─── Page
Will a Syrian victory at a posh London auction house accelerate Global Cultural Protections?
National Museum, Damascus
Over the past three years not many victories in Syria have been witnessed by this observer. Indeed some developments have even brought to mind Plutarch's description of the Greek King Pyrrhus ' defeat of the Roman legions some while back. But an achievement by the Syrian government and its people on 4/3/14 in an auction house in London is neither Pyrrhic, nor of the 'Another such victory and I am undone' variety.
The case involves an ancient black basalt stele (a stone or wooden slab, generally taller than it is wide, erected as a monument, very often for funerary or commemorative purposes). The artifact is of the Assyrian king Adad-Nerari III, who ruled Syria 2,800 years ago. With a weight of 830 kg, it measures 137.5 cm high, by 75 cm wide by 27 cm in depth. Many Syrian and international antiquities specialists believe it was stolen from Syria in 2000 after standing for nearly three thousand years in the temple of the god Sulmanu, in the ancient city of Dur Katlimmu, now known as Tell Sheikh Hamad. The tell is situated near the historic Khabour River between Hasaka and Deir al-Zour in eastern Syria, not far from Palmyra which this observer has visited recently.
──────
**Required task 1:** Retype the passage of the article on the Syrian stele starting at "National Museum, Damascus" and ending at "am undone' variety.".
**Required task 2:** Echo the lines of the records starting at the line that contains "Where should I click to: Go back" and ending at the final line of the records.
─── Exercise inputs
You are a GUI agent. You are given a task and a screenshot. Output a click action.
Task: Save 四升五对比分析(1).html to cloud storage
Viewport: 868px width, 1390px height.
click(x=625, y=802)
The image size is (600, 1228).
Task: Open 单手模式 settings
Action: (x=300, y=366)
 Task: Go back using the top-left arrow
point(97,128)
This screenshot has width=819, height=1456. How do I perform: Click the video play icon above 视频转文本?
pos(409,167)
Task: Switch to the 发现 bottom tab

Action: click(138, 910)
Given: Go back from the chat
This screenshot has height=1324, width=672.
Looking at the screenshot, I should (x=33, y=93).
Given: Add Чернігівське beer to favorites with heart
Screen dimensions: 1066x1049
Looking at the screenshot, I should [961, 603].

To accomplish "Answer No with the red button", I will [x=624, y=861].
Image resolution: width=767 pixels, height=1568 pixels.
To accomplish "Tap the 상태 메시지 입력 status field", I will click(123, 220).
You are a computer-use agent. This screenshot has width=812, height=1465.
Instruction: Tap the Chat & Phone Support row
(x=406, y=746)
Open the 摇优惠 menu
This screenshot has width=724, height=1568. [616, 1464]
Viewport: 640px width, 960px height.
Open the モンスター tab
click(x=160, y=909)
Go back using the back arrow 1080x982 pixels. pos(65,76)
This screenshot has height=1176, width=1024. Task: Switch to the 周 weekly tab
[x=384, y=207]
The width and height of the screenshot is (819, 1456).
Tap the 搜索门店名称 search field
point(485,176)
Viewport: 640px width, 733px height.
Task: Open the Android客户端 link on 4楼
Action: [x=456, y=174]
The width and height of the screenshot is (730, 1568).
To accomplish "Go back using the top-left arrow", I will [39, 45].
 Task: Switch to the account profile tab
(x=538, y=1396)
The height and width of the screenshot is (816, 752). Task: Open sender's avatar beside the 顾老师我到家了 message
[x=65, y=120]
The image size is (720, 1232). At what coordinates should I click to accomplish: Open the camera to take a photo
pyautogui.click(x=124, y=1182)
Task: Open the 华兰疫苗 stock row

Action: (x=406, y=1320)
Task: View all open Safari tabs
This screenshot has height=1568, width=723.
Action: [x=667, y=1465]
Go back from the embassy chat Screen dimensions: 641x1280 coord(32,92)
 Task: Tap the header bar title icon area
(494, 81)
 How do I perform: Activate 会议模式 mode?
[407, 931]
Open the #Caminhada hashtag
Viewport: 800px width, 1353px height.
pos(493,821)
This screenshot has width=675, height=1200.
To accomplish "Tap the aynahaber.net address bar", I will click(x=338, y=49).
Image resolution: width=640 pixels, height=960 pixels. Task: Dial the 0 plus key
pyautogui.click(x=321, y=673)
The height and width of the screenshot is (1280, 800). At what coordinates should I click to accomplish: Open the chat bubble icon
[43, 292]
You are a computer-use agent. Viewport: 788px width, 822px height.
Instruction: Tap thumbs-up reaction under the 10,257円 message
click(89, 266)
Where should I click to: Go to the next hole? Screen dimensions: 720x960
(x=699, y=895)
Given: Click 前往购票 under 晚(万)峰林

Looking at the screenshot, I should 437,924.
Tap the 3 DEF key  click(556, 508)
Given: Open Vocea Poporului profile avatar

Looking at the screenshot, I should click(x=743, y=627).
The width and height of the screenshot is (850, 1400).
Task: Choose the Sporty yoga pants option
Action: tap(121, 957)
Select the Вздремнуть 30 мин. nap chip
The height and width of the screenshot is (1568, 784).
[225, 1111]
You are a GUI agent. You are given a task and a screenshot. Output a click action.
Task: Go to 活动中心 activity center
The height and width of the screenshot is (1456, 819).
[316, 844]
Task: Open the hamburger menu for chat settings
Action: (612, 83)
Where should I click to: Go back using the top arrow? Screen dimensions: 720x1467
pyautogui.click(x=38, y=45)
──────
**Task answer 1:**
National Museum, Damascus
Over the past three years not many victories in Syria have been witnessed by this observer. Indeed some developments have even brought to mind Plutarch's description of the Greek King Pyrrhus ' defeat of the Roman legions some while back. But an achievement by the Syrian government and its people on 4/3/14 in an auction house in London is neither Pyrrhic, nor of the 'Another such victory and I am undone' variety.

**Task answer 2:**
Where should I click to: Go back using the top arrow? Screen dimensions: 720x1467
pyautogui.click(x=38, y=45)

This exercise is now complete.